Professional Services Guide

Resource Planning

Resource Planning for Professional Services

The professional services sector is broad and encompasses a variety of industries, from IT and marketing to law and accounting. Despite the varied nature of these professions, each benefits from project managers and team leaders taking a strategic approach to resource and capacity planning.

In project management, a resource is anything that is needed to complete a task or project. This can include people, materials, time, and even finances. Because most companies and organizations don’t have unlimited finances or personnel, it is vital that project managers are tactical in deploying these resources. That’s where resource planning comes in.

What is resource planning?

Resource planning is the process of identifying what resources are needed to complete a project and allocating these resources accordingly. 

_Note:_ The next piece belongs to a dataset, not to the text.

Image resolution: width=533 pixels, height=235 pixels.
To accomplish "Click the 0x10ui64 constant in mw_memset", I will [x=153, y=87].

Project managers must decide which team members have the skills and capacity to complete the required project tasks and assign them to each one. They are also responsible for deciding what tools and materials are necessary and obtaining them on behalf of the team. Overall, managers must ensure their teams have everything they need to produce project deliverables on time and within budget. 

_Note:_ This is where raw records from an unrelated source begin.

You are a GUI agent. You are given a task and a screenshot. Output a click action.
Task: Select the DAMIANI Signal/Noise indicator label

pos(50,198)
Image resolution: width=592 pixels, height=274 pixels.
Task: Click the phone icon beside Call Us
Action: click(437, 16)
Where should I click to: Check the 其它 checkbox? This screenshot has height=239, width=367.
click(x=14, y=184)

Resource planning and allocation require a lot of preparation and company knowledge. In some organizations, a dedicated resource manager may be hired to ensure the limited materials, labor, and finances are being properly utilized.

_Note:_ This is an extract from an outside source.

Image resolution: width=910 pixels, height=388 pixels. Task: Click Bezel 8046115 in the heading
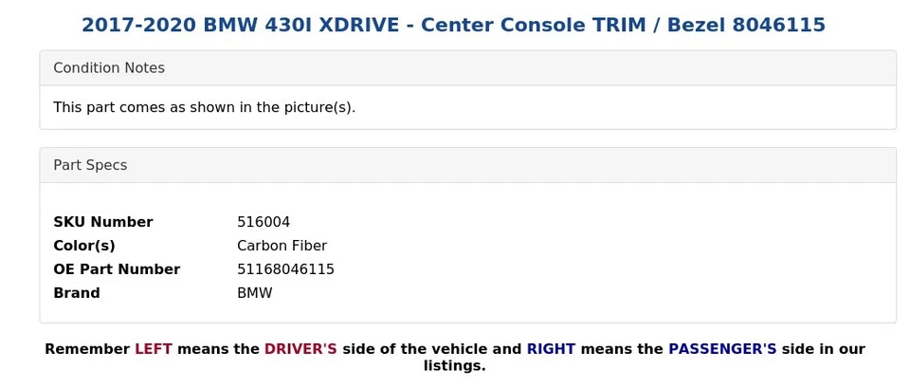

Why is resource planning important?

Even before a project moves into the execution phase, it is important for project or resource managers to look ahead at what will be needed throughout the project’s life cycle. Based on the length and nature of a particular initiative, a project manager should have a good idea of who and what is required to accomplish critical tasks that will ultimately result in project completion. 

Resource planning is more effective when project managers have visibility into workloads and can forecast demand, review historical project data, and utilize team members based on skills, location, performance, and availability. Much of this can be accomplished with project management solutions such as Wrike.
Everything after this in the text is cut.